The probability of a hash collision (2022)

spit2wind

The author uses writing techniques like those given by Joel Spolsky:

- Rule 1: Be Funny

- Rule 2: Writing a spec is like writing code for a brain to execute

- Rule 3: Write as simply as possible

- Rule 4: Review and reread several times

The author isn't quite as adept at integrating the humor as seemlessly as Joel, yet it's interesting to see how effective the style is, even for someone still learning it. I commend them for making the topic more accessible. It was probably fun to write and was definitely fun to read!

https://www.joelonsoftware.com/2000/10/15/painless-functiona...

dcminter

I too thought of it (in a good way) when "and an iron will" raised a chuckle from me.

I second the recommendation and often nudge colleagues towards that article.

meindnoch

In "Appendix A: Supporting proofs for approximations" the author justifies the approximation of 1-x with e^(-x) by computing lim_{x→0} (1-x)/e^(-x) = 1.

This is wrong.
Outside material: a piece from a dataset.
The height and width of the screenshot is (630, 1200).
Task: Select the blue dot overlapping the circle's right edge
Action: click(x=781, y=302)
Consider how this criteria is also satisfied by 1-100000x, since lim_{x→0} (1-x)/(1-100000x) = 1. But this is clearly not a good first-order approximation for 1-x around 0.

The proper justification for replacing 1-x with e^-x around 0 is done by examining the first 2 terms of their Taylor expansions, in other words, the functions' value at 0 and their first derivative at 0. Since these match for 1-x and e^-x, they are good first-order approximations of each other around 0.

perihelions

The quickest way to work around the numeric overflow issues is to use the Stirling approximation of the logarithm of the factorial,

https://en.wikipedia.org/wiki/Stirling's_approximation#Speed...
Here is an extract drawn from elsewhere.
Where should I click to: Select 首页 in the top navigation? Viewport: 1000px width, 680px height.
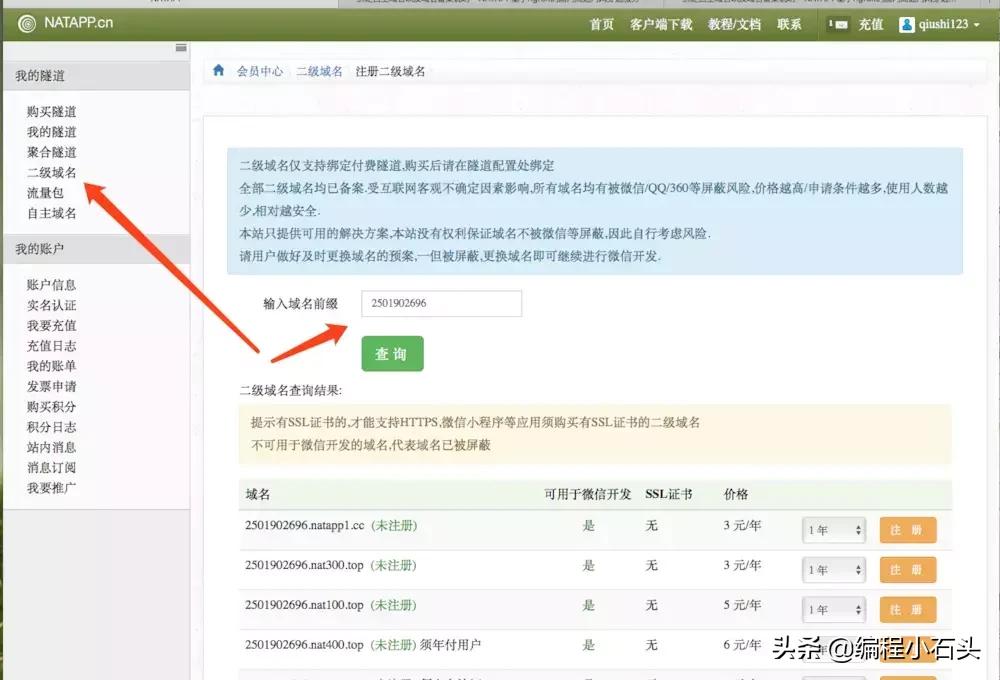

You can build on that to build good, composable approximations of any the standard combinatorial functions, in log-space (and recover the approximations you want by simply exponentiating back). For example, if you've implemented an approximate ln-fac(n) ~ ln(fac(n)), you immediately get ln-choose, the logarithm of (n!)/(k!(n-k)!), as simply ln-fac(n) - ln-fac(k) - ln-fac(n-k). Fully composable: if ln-fac() is a numerically good approximation, then is so any reasonable sum or difference.
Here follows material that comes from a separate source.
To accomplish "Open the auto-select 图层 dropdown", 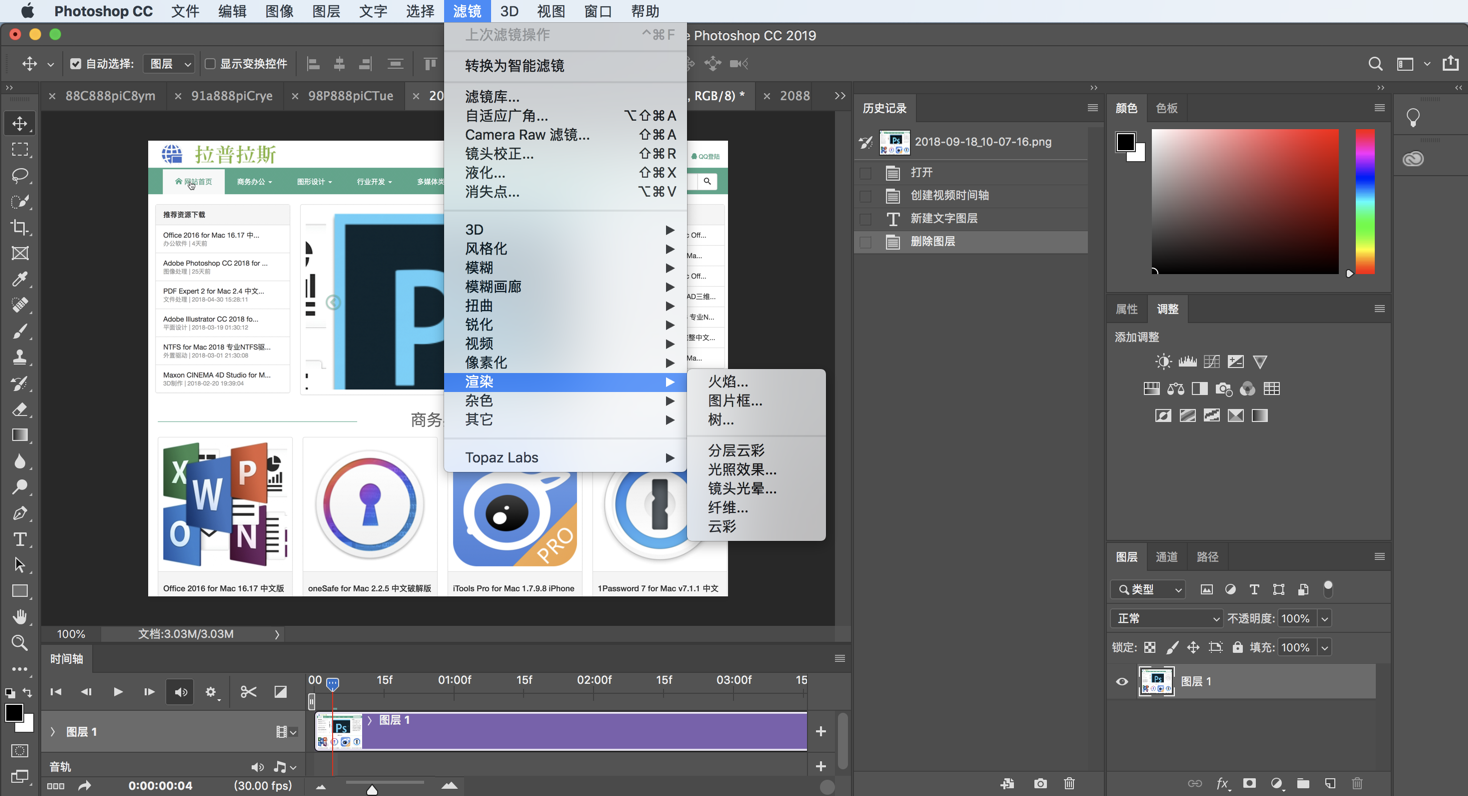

Or: the log of the binomial distribution PDF is simply ln-choose(n,k) + k*ln(p) + (n-k)*ln(1-p).

sudhirb

A more naive but less complex way to avoid overflows would be to use the original factorial expression but work with logs - in a rough experiment with python for k=10^8 and N=10^17 (numbers plucked out of thin air), the calculation takes ~20s on an M1 MacBook Pro.

This didn't feel too egregious until I looked at the space of inputs and outputs for SHA-256, which is 2^256 out and an absolutely stonking 2^(2^64) - 1 possible inputs.

It feels obvious but I'm still surprised by the efficiency of approximations.

j-pb

The fun part is when you take that approximation and apply it to 2^n.

If you have n bits, your collision probability is 0.5 at generating 2^(n/2) values.

Or put differently: a 128bit uuid gives you a "good enough" 64bit distributed autoincrement.

bravesoul2

Good rule of thumb there

Simon_O_Rourke

I've had the privilege (?) of experiencing one in the wild only once. Was hashing a few columns to create a hash key for a dimensional table in snowflake and two wholy different rows clashed.

permalac

Honest question.

How does one write something like this?

I get the interest, and the review process. What I mean is, is this a hobby where someone is passionate about soothing, or does some employers allow people to work on side projects?

I feel my life is mostly about direct value, and I don't really understand where I went wrong in the path for meaningful knowledge.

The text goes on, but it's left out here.